New concord signed with the Vatican
What aspects of Portugal’s social makeup prevented a kickstart to modernisation?
- Lack of population distribution - 60% of country worked in agriculture in 1890
- Illiteracy and a lack of civic culture in rural Portugal deepened divides with the political elites in the cities
Why was social development unequal during early stages of the regeneration?
- All local powers in rural settings were condensed together, while urban life saw a proliferation of bodies and bolstering of civic culture.
- Caciquism and clientelism dominated countryside + suffrage was still limited due to a lack of literacy.
How was infrastructure developed by Fontes and the Regenerador party during early stages of the regeneration?
- Road network and railways increased, but still parallel to roads and rivers
- Public work projects allowed for greater access to primary materials and improvement of trade networks
- New means of communication, transport links worked to bolster industry
- More population connected to the coast
How does Fontes de Melo Pereira embody social change?
- Came into public governance as a young engineer - symbol of new modernist, progressive generations.
- Aimed to improve public works and pursued enlightened ideas of development.
What parties developed during the 1870s as a result of new civic culture?
- Socialist Party, Republican Party and Progressive party - developed due to new civic culture of working classes in the cities
What was Rotavism and how did it impact the Portuguese political climate?
- System in which power consistently shifts between liberal and conservative parties
- Lasted in Portugal from 1879-90
- Led to greater stability and more space for industrialisation and modernisation
- Growth of state bureaucracy and rationalisation of administrative practices.

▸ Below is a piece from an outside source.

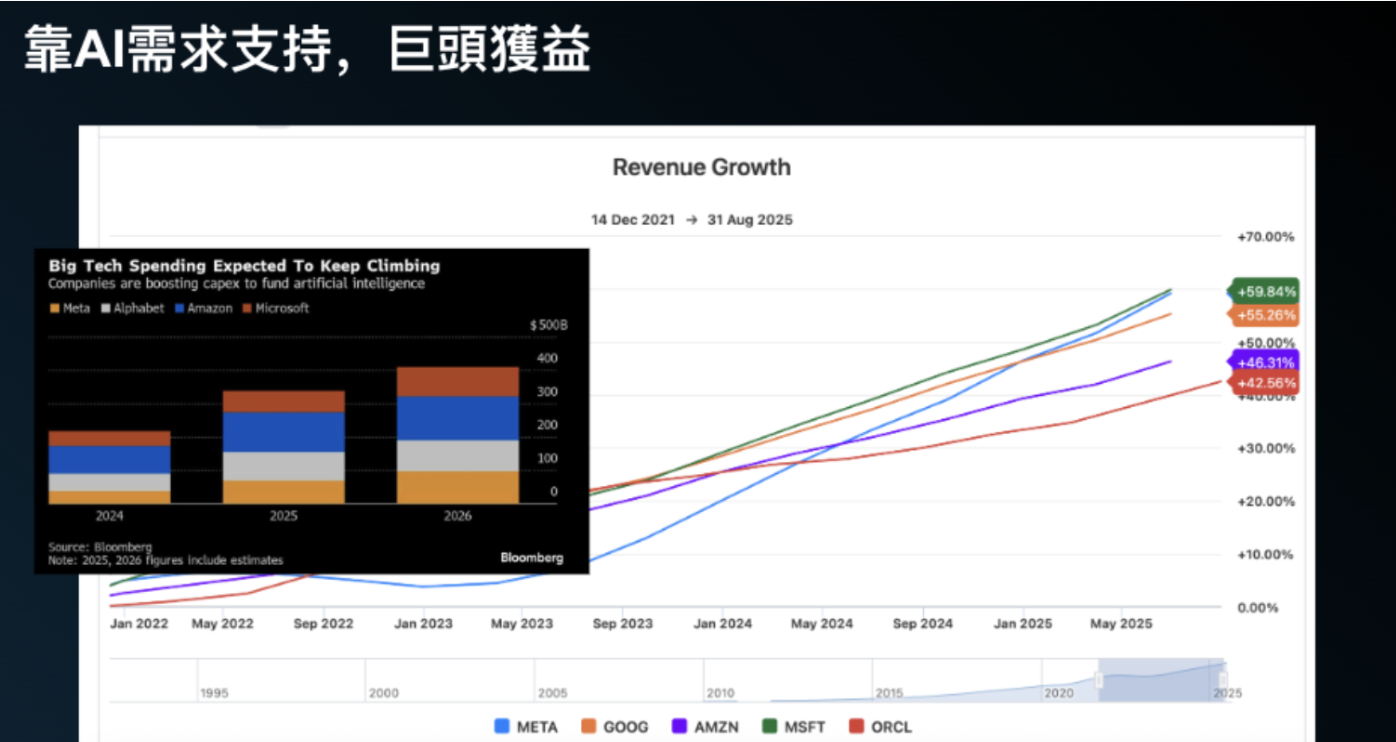Click the red ORCL legend square
The width and height of the screenshot is (1396, 742).
855,725
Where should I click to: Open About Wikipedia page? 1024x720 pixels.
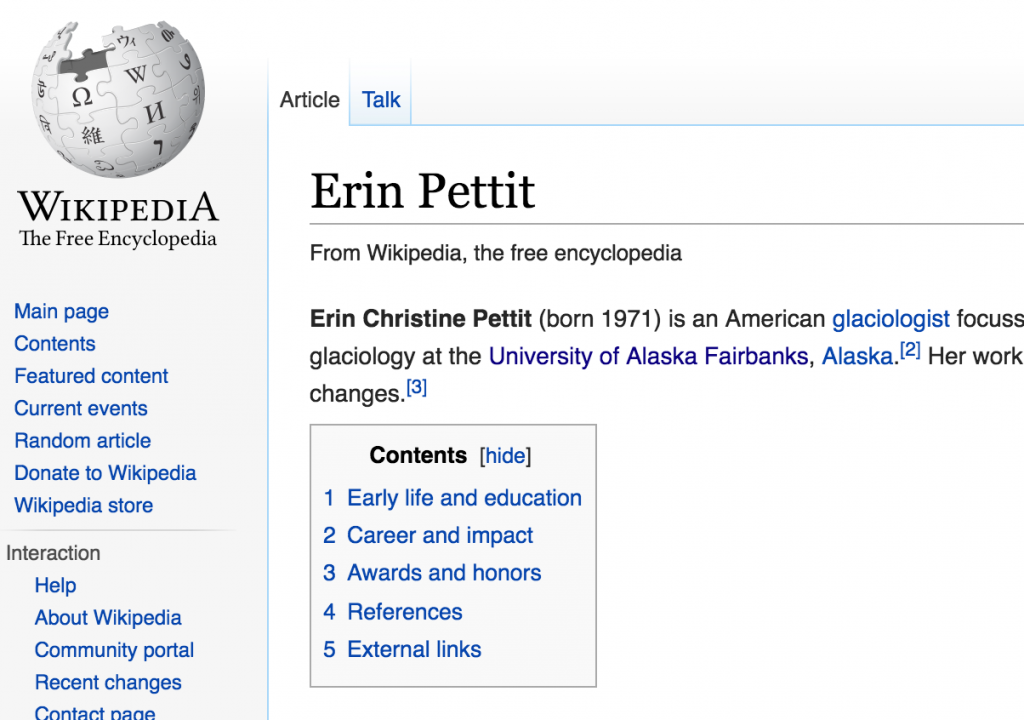pos(108,618)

- Public works a new priority of the period.
What key socio-economic issues faced Fontes and his plans for reform?
- Despite a lessening reliance on subsistence farming, the majority of the country was still employed in Agriculture
- Taxes mainly indirect (e.g from consumption) and other taxes were met with strong local resistance
- Slave trade dented by established of free womb law and its abolition in 1878
How did the reliance on agriculture begin to fall by the 1870s?

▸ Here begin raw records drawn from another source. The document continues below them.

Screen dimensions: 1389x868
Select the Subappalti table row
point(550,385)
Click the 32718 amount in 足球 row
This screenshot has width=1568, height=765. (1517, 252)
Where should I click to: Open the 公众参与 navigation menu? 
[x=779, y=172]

- Import substitution pursued by Fontes meant subsistence was not as necessary
- Increased urban migration as large-scale industry is developed + increasing specialization gives more opportunity for work.
- Greater importation/opening to foreign markets
- Property legislation is non-inclusive thus rural population becomes increasingly poor and small.

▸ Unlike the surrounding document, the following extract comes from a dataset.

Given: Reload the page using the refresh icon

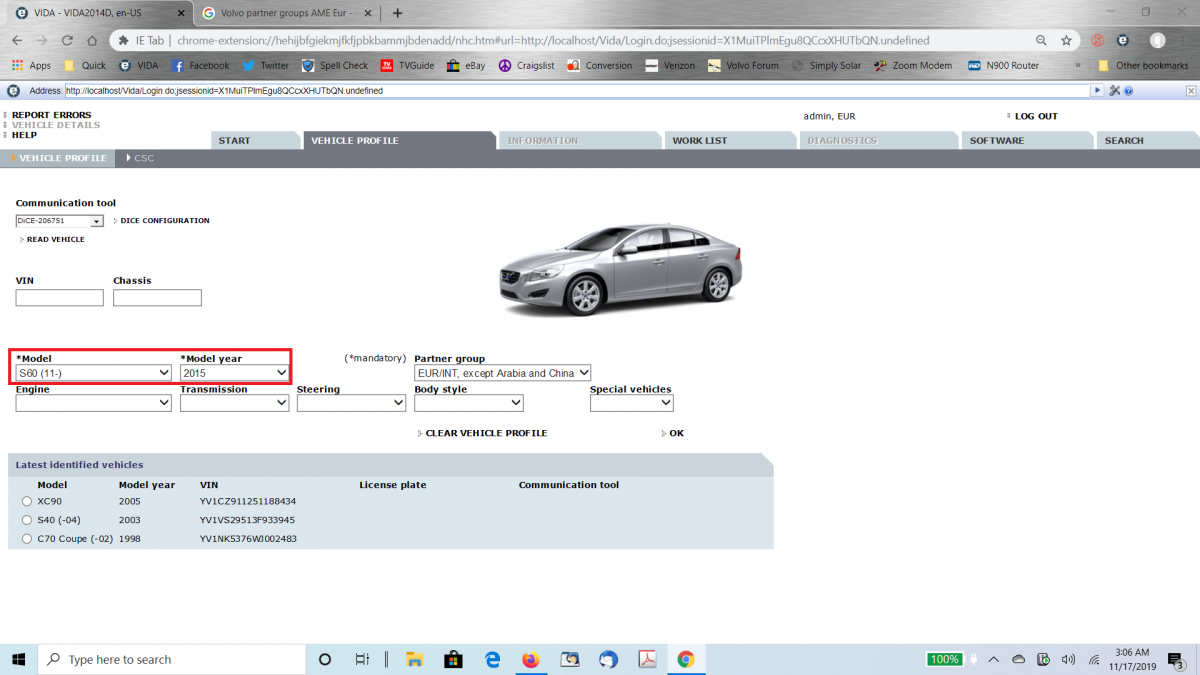Looking at the screenshot, I should point(67,41).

What key issues did the regeneration have with representation?
- Only 10% of the population could vote in 1878 (40% of population), and this was reduced in 1880 as the political oligarchy was reinforced through caciquism
- Elections were fraudulent and served to confirm the choices of the king
What electoral reform was made in 1878, and what were its impacts on the political system?
- Widening of suffrage and eligibility
- Republicanism enters parliamentary fight
- Conservative sectors benefit from rural vote
Why was the colonial question increasingly significant during Fontes’ pursual of development
- The Berlin Conference created new regulations for colonization and its impacts on trade - the African Empire was now a new necessary for capitalist growth
Why did the regeneration government fail to establish ‘New Brazils’ in Africa?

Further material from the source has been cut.